EU: RUMBO AL ESTADO AUTORITARIO

SOLUno de los saldos más evidentes --y preocupantes-- de la crisis desatada a raíz de los atentados terroristas del 11 de septiembre en Estados Unidos y de la guerra lanzada por el gobierno de ese país contra el régimen fundamentalista afgano es el grave estrechamiento de las libertades individuales y el acoso a los derechos humanos fundamentales, tanto en territorio estadunidense como, por extensión, en el resto del mundo occidental.

Para nadie es un secreto que la imagen de Estados Unidos como paraíso de la democracia y Estado paladín del respeto a los derechos humanos ha sido, desde siempre, una construcción de la propaganda oficial y del discurso mediático que sólo parcialmente se corresponde con la realidad: el país vecino es un grave violador de los derechos humanos --la vigencia y la frecuencia de aplicación de la pena de muerte y los abusos policiales son dos botones de muestra-- y su democracia es tan imperfecta como la de cualquier país promedio del Tercer Mundo, como se puso en evidencia en noviembre pasado, cuando el actual presidente, George W. Bush, llegó a la Presidencia sin haber logrado el voto mayoritario de la ciudadanía y tras un proceso comicial cuestionado y desaseado.

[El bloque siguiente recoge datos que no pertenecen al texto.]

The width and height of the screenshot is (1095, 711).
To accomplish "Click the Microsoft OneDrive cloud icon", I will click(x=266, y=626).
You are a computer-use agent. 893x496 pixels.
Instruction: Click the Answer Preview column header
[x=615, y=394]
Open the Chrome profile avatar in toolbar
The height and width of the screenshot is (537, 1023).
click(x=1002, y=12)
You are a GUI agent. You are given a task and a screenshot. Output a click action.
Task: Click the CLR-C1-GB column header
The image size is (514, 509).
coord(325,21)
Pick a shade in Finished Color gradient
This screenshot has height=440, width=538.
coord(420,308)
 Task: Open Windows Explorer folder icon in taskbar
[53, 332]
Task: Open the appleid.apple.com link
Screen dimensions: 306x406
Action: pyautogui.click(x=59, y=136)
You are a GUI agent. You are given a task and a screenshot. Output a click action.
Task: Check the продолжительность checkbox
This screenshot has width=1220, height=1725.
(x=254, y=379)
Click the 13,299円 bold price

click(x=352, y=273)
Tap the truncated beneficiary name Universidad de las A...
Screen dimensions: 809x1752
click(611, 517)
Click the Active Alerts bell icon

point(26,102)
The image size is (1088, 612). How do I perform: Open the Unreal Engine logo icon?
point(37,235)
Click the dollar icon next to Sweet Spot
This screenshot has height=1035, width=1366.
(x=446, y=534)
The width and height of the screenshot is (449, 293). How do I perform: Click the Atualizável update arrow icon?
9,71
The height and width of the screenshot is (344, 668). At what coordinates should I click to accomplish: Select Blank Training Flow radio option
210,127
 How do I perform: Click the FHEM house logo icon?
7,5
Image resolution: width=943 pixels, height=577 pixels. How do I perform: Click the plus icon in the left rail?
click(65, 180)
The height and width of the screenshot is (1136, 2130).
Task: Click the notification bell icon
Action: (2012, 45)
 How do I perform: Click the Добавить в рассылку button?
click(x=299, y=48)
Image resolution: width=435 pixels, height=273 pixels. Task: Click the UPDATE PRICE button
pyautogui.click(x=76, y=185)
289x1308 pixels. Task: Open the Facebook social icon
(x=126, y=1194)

Al mismo tiempo, es innegable que las instituciones estadunidenses garantizaron, hasta el pasado 11 de septiembre, un amplio margen para el ejercicio de las libertades individuales.

Una de las más inmediatas consecuencias de los atentados criminales de esa fecha fue la activación de las corrientes autoritarias e incluso totalitarias que permanecían más o menos aletargadas en el poder público y en la sociedad estadunidenses. Antes que la ofensiva bélica sobre el remoto régimen talibán, Washington replicó con una ofensiva política, mediática y legal contra las garantías individuales y los derechos humanos.

En las últimas diez semanas, centenares de personas han sido arrestadas y retenidas con base en su aspecto o en simples sospechas, sin ser sometidas a juicio, sin que se les permita llamar a su abogado y, en el caso de los extranjeros, a sus respectivos consulados. Unos días después de la tragedia, el Capitolio otorgó al gobierno de Bush poderes de emergencia para intervenir llamadas telefónicas y correspondencia electrónica, allanar moradas y practicar arrestos a discreción. 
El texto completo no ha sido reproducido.